Anyway, when it comes to your kids, you’ll do anything, right? You’d sell your soul to the Devil . . . if, of course, such a thing existed.
‘You
didn’t strike me as the God-squad type.’
Jenny jerked her hands down, embarrassed. She looked around and saw Paul standing in a dark alcove lined with arcade machines.
‘I’m not,’ she replied defensively. ‘I’m just . . . you know, just desperate I suppose.’
‘Yeah, of course, you’ve got kids, haven’t you?’ said Paul, running his hands along the back of a plastic rally-car driver’s seat. ‘I don’t, so it makes things a little easier for me.’
Jenny nodded. ‘Yeah, it does. So what are you doing back here?’
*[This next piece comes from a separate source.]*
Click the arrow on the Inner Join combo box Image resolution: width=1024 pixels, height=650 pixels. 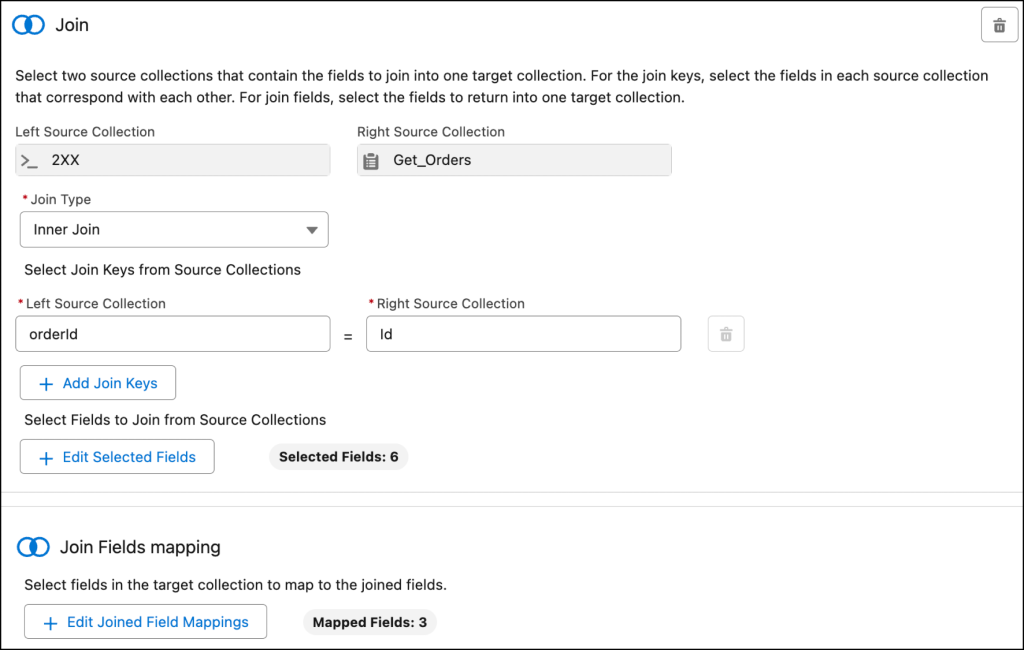[x=309, y=230]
He turned towards the arcade machine, stroking the padded vinyl of the seat. ‘I noticed they had a Toca Rally 2 machine. When I was a teenager I used to play that a lot. I put a lot of money in these over the years,’ he said wistfully. ‘Classic driving game. It’s old now. Booth like this is a bit of a collector’s item.’
Jenny nodded politely, listening, but not listening.
He sighed and patted it. ‘You know I can’t imagine a world without electricity . . . power. There’s so many things we take for granted, aren’t there? Losing it for a few days like this . . . and look at us.’ He smiled. ‘Living like cavemen. When things get back to normal, I’ll—’
‘Who says things will go back to normal?’
‘Of course they will,’ he replied, ‘things always right themselves. ’
‘I think things will be different after this.’
‘Yeah? How do you mean?’
‘I don’t know . . . I just think . . . well, there’s something my husband Andy used to say.’
Paul cocked his head, interested. ‘Go on.’
‘He said oil was like the twentieth-century version of the Roman slave economy. We’ve grown used to having it. It does everything for us. It makes power, it’s used to fertilise crops, in pesticides, to make medicines, every kind of plastic . . . basically we use oil in absolutely everything. But I remember this one thing he said. He said some economist once calculated the ways in which oil helps us live and translated that into slave power. He compared the oil economy to the Roman slave economy.’